[start INFORMATION SHOWN]

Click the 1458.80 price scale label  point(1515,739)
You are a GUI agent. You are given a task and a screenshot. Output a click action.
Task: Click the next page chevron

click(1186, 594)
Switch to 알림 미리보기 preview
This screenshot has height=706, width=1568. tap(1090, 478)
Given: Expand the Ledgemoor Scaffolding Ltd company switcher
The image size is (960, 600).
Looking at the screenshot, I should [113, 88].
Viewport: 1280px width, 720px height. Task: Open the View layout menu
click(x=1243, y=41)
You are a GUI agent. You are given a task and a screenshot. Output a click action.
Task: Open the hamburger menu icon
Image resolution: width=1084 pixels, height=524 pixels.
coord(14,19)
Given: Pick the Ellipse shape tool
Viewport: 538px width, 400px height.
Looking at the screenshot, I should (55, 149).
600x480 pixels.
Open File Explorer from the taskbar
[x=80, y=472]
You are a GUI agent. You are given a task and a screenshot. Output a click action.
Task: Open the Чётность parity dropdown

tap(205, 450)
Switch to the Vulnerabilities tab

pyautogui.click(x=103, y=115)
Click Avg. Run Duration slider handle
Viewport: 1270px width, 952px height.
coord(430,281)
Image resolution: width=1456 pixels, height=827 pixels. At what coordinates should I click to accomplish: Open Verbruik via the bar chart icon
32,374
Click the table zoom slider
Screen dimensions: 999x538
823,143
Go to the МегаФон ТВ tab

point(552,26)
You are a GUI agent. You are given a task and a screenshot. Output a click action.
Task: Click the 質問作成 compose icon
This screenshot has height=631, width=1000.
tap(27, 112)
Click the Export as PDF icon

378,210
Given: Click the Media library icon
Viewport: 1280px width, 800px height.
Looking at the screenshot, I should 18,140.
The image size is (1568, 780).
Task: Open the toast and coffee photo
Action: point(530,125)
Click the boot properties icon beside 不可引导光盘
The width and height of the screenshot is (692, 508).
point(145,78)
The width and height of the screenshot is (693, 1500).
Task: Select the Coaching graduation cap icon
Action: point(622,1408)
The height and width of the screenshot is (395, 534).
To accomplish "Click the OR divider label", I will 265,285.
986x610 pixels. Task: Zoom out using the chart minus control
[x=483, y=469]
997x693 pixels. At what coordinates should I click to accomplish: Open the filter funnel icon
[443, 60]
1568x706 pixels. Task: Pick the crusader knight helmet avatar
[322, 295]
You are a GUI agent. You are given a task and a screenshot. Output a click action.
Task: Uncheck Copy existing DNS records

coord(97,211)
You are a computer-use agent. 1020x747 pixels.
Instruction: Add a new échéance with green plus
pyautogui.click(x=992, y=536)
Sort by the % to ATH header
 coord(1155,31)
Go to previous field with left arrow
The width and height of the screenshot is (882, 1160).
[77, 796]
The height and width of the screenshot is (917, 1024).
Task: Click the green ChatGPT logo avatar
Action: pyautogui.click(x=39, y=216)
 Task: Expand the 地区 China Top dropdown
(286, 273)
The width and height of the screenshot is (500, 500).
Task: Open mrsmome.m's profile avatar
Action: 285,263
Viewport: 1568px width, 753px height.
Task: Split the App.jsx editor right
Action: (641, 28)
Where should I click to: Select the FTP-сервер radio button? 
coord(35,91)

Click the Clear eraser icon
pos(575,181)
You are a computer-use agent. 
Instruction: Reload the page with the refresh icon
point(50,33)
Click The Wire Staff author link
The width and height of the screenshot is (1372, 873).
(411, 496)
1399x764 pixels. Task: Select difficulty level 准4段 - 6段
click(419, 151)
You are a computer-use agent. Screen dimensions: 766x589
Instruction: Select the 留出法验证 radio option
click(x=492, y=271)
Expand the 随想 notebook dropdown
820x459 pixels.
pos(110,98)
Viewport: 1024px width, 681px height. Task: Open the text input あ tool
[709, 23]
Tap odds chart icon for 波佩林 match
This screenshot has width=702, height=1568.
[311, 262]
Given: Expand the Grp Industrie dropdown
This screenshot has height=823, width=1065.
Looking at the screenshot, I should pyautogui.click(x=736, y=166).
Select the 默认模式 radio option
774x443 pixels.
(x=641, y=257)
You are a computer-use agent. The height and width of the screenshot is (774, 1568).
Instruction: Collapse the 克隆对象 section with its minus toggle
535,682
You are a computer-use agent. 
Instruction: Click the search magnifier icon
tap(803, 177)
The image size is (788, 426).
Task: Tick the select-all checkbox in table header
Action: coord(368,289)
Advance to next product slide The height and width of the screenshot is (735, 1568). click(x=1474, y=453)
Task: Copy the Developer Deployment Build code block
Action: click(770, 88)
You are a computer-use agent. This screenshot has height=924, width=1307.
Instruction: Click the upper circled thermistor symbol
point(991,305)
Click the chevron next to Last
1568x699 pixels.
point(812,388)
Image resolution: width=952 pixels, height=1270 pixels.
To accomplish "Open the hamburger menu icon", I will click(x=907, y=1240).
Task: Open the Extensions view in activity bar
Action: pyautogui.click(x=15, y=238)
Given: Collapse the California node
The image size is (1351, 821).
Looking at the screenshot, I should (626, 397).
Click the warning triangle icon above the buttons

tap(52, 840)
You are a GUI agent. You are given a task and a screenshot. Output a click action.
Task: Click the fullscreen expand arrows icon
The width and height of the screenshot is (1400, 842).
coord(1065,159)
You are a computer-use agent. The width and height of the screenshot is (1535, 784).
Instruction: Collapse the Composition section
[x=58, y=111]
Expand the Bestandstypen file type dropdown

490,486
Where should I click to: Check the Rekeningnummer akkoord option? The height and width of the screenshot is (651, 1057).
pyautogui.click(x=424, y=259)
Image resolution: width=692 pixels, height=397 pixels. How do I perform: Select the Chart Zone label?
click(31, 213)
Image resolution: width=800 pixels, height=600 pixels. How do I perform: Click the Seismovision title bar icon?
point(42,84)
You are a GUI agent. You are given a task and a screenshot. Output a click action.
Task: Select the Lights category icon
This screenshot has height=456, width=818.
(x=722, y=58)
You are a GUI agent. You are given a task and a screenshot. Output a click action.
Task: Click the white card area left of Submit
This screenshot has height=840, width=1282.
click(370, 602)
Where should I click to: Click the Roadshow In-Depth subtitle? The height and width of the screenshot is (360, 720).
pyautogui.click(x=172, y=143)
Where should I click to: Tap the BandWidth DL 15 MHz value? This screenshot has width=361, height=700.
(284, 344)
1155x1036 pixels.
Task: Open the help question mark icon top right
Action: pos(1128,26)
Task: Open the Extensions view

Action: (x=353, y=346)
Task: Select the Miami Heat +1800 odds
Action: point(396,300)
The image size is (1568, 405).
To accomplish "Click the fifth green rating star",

[end INFORMATION SHOWN]

• AIM OF THE EXERCISE
Repeat every line of the listing above verbatim, from the first line to the last.

• TASK OUTPUT
Click the 1458.80 price scale label  point(1515,739)
You are a GUI agent. You are given a task and a screenshot. Output a click action.
Task: Click the next page chevron

click(1186, 594)
Switch to 알림 미리보기 preview
This screenshot has height=706, width=1568. tap(1090, 478)
Given: Expand the Ledgemoor Scaffolding Ltd company switcher
The image size is (960, 600).
Looking at the screenshot, I should [113, 88].
Viewport: 1280px width, 720px height. Task: Open the View layout menu
click(x=1243, y=41)
You are a GUI agent. You are given a task and a screenshot. Output a click action.
Task: Open the hamburger menu icon
Image resolution: width=1084 pixels, height=524 pixels.
coord(14,19)
Given: Pick the Ellipse shape tool
Viewport: 538px width, 400px height.
Looking at the screenshot, I should (55, 149).
600x480 pixels.
Open File Explorer from the taskbar
[x=80, y=472]
You are a GUI agent. You are given a task and a screenshot. Output a click action.
Task: Open the Чётность parity dropdown

tap(205, 450)
Switch to the Vulnerabilities tab

pyautogui.click(x=103, y=115)
Click Avg. Run Duration slider handle
Viewport: 1270px width, 952px height.
coord(430,281)
Image resolution: width=1456 pixels, height=827 pixels. At what coordinates should I click to accomplish: Open Verbruik via the bar chart icon
32,374
Click the table zoom slider
Screen dimensions: 999x538
823,143
Go to the МегаФон ТВ tab

point(552,26)
You are a GUI agent. You are given a task and a screenshot. Output a click action.
Task: Click the 質問作成 compose icon
This screenshot has height=631, width=1000.
tap(27, 112)
Click the Export as PDF icon

378,210
Given: Click the Media library icon
Viewport: 1280px width, 800px height.
Looking at the screenshot, I should 18,140.
The image size is (1568, 780).
Task: Open the toast and coffee photo
Action: point(530,125)
Click the boot properties icon beside 不可引导光盘
The width and height of the screenshot is (692, 508).
point(145,78)
The width and height of the screenshot is (693, 1500).
Task: Select the Coaching graduation cap icon
Action: point(622,1408)
The height and width of the screenshot is (395, 534).
To accomplish "Click the OR divider label", I will 265,285.
986x610 pixels. Task: Zoom out using the chart minus control
[x=483, y=469]
997x693 pixels. At what coordinates should I click to accomplish: Open the filter funnel icon
[443, 60]
1568x706 pixels. Task: Pick the crusader knight helmet avatar
[322, 295]
You are a GUI agent. You are given a task and a screenshot. Output a click action.
Task: Uncheck Copy existing DNS records

coord(97,211)
You are a computer-use agent. 1020x747 pixels.
Instruction: Add a new échéance with green plus
pyautogui.click(x=992, y=536)
Sort by the % to ATH header
 coord(1155,31)
Go to previous field with left arrow
The width and height of the screenshot is (882, 1160).
[77, 796]
The height and width of the screenshot is (917, 1024).
Task: Click the green ChatGPT logo avatar
Action: pyautogui.click(x=39, y=216)
 Task: Expand the 地区 China Top dropdown
(286, 273)
The width and height of the screenshot is (500, 500).
Task: Open mrsmome.m's profile avatar
Action: 285,263
Viewport: 1568px width, 753px height.
Task: Split the App.jsx editor right
Action: (641, 28)
Where should I click to: Select the FTP-сервер radio button? 
coord(35,91)

Click the Clear eraser icon
pos(575,181)
You are a computer-use agent. 
Instruction: Reload the page with the refresh icon
point(50,33)
Click The Wire Staff author link
The width and height of the screenshot is (1372, 873).
(411, 496)
1399x764 pixels. Task: Select difficulty level 准4段 - 6段
click(419, 151)
You are a computer-use agent. Screen dimensions: 766x589
Instruction: Select the 留出法验证 radio option
click(x=492, y=271)
Expand the 随想 notebook dropdown
820x459 pixels.
pos(110,98)
Viewport: 1024px width, 681px height. Task: Open the text input あ tool
[709, 23]
Tap odds chart icon for 波佩林 match
This screenshot has width=702, height=1568.
[311, 262]
Given: Expand the Grp Industrie dropdown
This screenshot has height=823, width=1065.
Looking at the screenshot, I should pyautogui.click(x=736, y=166).
Select the 默认模式 radio option
774x443 pixels.
(x=641, y=257)
You are a computer-use agent. The height and width of the screenshot is (774, 1568).
Instruction: Collapse the 克隆对象 section with its minus toggle
535,682
You are a computer-use agent. 
Instruction: Click the search magnifier icon
tap(803, 177)
The image size is (788, 426).
Task: Tick the select-all checkbox in table header
Action: coord(368,289)
Advance to next product slide The height and width of the screenshot is (735, 1568). click(x=1474, y=453)
Task: Copy the Developer Deployment Build code block
Action: click(770, 88)
You are a computer-use agent. This screenshot has height=924, width=1307.
Instruction: Click the upper circled thermistor symbol
point(991,305)
Click the chevron next to Last
1568x699 pixels.
point(812,388)
Image resolution: width=952 pixels, height=1270 pixels.
To accomplish "Open the hamburger menu icon", I will click(x=907, y=1240).
Task: Open the Extensions view in activity bar
Action: pyautogui.click(x=15, y=238)
Given: Collapse the California node
The image size is (1351, 821).
Looking at the screenshot, I should (626, 397).
Click the warning triangle icon above the buttons

tap(52, 840)
You are a GUI agent. You are given a task and a screenshot. Output a click action.
Task: Click the fullscreen expand arrows icon
The width and height of the screenshot is (1400, 842).
coord(1065,159)
You are a computer-use agent. The width and height of the screenshot is (1535, 784).
Instruction: Collapse the Composition section
[x=58, y=111]
Expand the Bestandstypen file type dropdown

490,486
Where should I click to: Check the Rekeningnummer akkoord option? The height and width of the screenshot is (651, 1057).
pyautogui.click(x=424, y=259)
Image resolution: width=692 pixels, height=397 pixels. How do I perform: Select the Chart Zone label?
click(31, 213)
Image resolution: width=800 pixels, height=600 pixels. How do I perform: Click the Seismovision title bar icon?
point(42,84)
You are a GUI agent. You are given a task and a screenshot. Output a click action.
Task: Select the Lights category icon
This screenshot has height=456, width=818.
(x=722, y=58)
You are a GUI agent. You are given a task and a screenshot. Output a click action.
Task: Click the white card area left of Submit
This screenshot has height=840, width=1282.
click(370, 602)
Where should I click to: Click the Roadshow In-Depth subtitle? The height and width of the screenshot is (360, 720).
pyautogui.click(x=172, y=143)
Where should I click to: Tap the BandWidth DL 15 MHz value? This screenshot has width=361, height=700.
(284, 344)
1155x1036 pixels.
Task: Open the help question mark icon top right
Action: pos(1128,26)
Task: Open the Extensions view

Action: (x=353, y=346)
Task: Select the Miami Heat +1800 odds
Action: point(396,300)
The image size is (1568, 405).
To accomplish "Click the fifth green rating star",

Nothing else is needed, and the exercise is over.